A few days later, Rafi discovers that David had slept with Sue, so they fight. After sulking for some time, David goes to seek Lisa's help as both his mother and as a therapist. She advises him to do what he can to keep the relationship, because it was through Rafi that Lisa was able to understand David's career as an artist.

David goes back to Rafi to apologize and offer to give her a child because that is what she wants the most. At first, Rafi accepts his apology. They fall into bed together, and Rafi realizes how deep David's love must be for him to make such a sacrifice—he is so much younger than she is, and she fears that having a child at his age could negatively impact his art career. Somehow, she convinces him that love is not enough to keep a relationship going, and they break up.

A year later, David and Morris leave the restaurant where he and Rafi had their first proper date. Going back to retrieve his forgotten hat, he spots Rafi but she does not see him; he gets his hat, rushes out the door, and hides. David defrosts the glass a bit to watch her, and she turns around and sees him. They share a smile before parting.

== Production ==

The role of Rafi was originally going to be played by Sandra Bullock. Bullock completed rehearsals with Younger and Greenberg, but pulled out just before filming began, because she wanted major script changes, and the director was not willing to change the script.

Bryan Greenberg's trip to New York to film this movie is documented as part of HBO's semi-reality series Unscripted.

== Music ==
The film's original score was composed by Ryan Shore.

==Soundtrack==

The soundtrack is a mix of different music genres such as jazz and pop.
The composer of this soundtrack is Ryan Shore.

1. RJD2 – "Ghostwriter" (Remix)
2. Duke Ellington & John Coltrane – "In a Sentimental Mood"
3. Rufus Wainwright – "Peach Trees"
4. Ryan Shore – "Rafi and David"
5. Le Tigre – "Fake French"
6. Stacey Kent – "Isn't This a Lovely Day?"
7. Daniel Merriweather – "Still Got Me"
8. Ray LaMontagne – "Shelter"
9. Debi Nova – "Laylo"
10. Sidsel Endresen & Bugge Wesseltoft – "Try"
11. Rachael Yamagata – "I Wish You Love"
12. Ryan Shore – "Prime Suite"

== Reception ==

=== Critical response ===

On the review aggregator website Rotten Tomatoes, the film holds an approval rating of 50% based on 118 reviews, with an average rating of 5.6/10. The website's critics consensus reads, "Though Streep is dependably terrific in her role, the rest of the movie is too sitcom-ish, and the romance itself is dull." Metacritic, which uses a weighted average, assigned the film a score of 58 out of 100, based on 32 critics, indicating "mixed or average" reviews.

Though critics had dislike for the film's plot mechanics, the performances, especially Streep's and Thurman's, were praised.
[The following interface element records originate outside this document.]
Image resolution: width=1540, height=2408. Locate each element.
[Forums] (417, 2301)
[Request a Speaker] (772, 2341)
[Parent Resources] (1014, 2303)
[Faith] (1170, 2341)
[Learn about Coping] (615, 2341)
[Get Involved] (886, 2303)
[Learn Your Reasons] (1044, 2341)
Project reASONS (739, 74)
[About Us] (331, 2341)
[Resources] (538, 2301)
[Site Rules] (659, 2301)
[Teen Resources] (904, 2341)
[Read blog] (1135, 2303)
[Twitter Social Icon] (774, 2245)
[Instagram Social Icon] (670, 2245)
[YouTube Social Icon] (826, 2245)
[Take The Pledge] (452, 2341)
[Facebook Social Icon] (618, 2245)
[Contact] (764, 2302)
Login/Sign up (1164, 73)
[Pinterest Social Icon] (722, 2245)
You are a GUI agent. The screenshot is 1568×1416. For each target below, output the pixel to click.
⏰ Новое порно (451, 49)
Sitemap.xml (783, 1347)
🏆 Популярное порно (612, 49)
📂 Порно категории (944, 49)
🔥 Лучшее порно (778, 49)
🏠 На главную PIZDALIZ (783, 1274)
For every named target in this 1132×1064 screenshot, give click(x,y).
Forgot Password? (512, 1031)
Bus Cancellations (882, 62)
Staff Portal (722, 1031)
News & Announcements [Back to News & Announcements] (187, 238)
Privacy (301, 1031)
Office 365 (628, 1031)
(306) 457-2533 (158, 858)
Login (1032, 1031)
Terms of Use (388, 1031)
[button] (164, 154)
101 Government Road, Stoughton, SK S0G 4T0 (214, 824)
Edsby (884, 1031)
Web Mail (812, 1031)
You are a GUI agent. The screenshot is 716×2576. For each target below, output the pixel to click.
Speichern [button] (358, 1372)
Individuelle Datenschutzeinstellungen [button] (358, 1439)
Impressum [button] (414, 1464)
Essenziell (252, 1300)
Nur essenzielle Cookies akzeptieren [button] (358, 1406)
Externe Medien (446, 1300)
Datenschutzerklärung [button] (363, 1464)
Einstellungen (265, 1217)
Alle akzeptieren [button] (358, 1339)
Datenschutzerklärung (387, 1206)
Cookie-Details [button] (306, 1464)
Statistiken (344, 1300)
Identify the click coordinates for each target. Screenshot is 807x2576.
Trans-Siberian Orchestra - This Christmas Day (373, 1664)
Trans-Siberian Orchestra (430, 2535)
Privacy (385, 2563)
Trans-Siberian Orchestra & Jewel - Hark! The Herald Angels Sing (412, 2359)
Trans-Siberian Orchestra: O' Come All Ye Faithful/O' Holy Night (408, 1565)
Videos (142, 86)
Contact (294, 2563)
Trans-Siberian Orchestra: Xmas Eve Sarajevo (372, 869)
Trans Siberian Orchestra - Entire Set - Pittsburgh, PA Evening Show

In a three-star review, Roger Ebert wrote. "Streep has that ability to cut through the solemnity of a scene with a zinger that reveals how all human effort is, after all, comic at some level."

Lisa Schwarzbaum of Entertainment Weekly wrote, "Prime [...] is much more interested in the interpretation of dreams than how a hottie like Thurman could be interested in a blandy like Greenberg's [character]."

===Box office===
The film opened at #3 at the U.S. box office, making $6,220,935 USD in its opening weekend, behind The Legend of Zorro and Saw II.